Momentum continues to build for the petition supporting Selina Soule and her federal complaint against the Connecticut state policy that mandates that biological boys claiming to be girls are allowed to compete in girls’ athletics competitions.
“The petition, which was begun in July, just keeps growing,” said Scott Schittl, one of the campaign coordinators. “The fact that so many people have signed shows there is a deep unease about this in American society.”
Soule is a high school senior from Glastonbury, Connecticut, who lodged a complaint with the federal Department of Education’s Office of Civil Rights along with two other female athletes who remain unnamed because of their fear of retaliation.

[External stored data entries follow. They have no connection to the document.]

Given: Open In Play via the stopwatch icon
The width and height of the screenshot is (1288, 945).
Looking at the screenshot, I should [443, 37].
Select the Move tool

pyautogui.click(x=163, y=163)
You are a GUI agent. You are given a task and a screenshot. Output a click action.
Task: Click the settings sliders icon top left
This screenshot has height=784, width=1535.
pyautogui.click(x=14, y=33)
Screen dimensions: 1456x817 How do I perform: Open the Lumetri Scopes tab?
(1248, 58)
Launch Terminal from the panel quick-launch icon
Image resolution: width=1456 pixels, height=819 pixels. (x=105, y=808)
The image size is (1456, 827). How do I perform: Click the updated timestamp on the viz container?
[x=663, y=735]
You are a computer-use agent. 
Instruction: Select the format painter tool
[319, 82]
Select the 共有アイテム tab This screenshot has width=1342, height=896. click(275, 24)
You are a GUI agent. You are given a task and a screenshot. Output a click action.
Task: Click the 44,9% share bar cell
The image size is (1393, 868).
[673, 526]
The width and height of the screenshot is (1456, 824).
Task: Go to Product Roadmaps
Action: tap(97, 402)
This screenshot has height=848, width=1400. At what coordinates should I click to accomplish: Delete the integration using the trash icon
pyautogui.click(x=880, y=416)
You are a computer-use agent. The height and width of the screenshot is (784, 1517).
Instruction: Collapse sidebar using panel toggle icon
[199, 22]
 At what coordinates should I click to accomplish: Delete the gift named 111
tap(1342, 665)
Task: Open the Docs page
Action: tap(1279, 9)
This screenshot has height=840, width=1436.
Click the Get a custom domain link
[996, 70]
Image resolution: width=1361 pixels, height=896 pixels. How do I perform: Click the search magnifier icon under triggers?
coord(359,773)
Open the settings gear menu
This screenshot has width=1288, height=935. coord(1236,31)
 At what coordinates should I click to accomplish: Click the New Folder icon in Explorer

LifeSite report: The complaint alleges that the Connecticut Interscholastic Athletic Conference (CIAC) discriminated against biological girls and violated their Title IX rights.
Title IX was implemented in 1972 to help ensure that girls would have the same opportunities in sports as boys, and most observers agree that it has been successful.
But Title IX never anticipated that boys would seek to compete as girls and does not mention “gender identity.”
In Connecticut and 19 other states, girls are now forced to compete against biological boys claiming to be “girls,” and these policies unfairly deprive biological girls of the right to a level playing field in competitions that they can never win despite their best efforts.
“150,000 people from all over the United States, and beyond, agree that the real discrimination taking place here is against female athletes who have worked hard to achieve success in their chosen sport … success which is being deprived to them because of the inherent and insurmountable advantages which biological boys naturally have,” said Schittl.
“To many, many people, this is totally unfair and totally unacceptable,” he concluded.
The Department of Education’s Office of Civil Rights is investigating Soule’s complaint.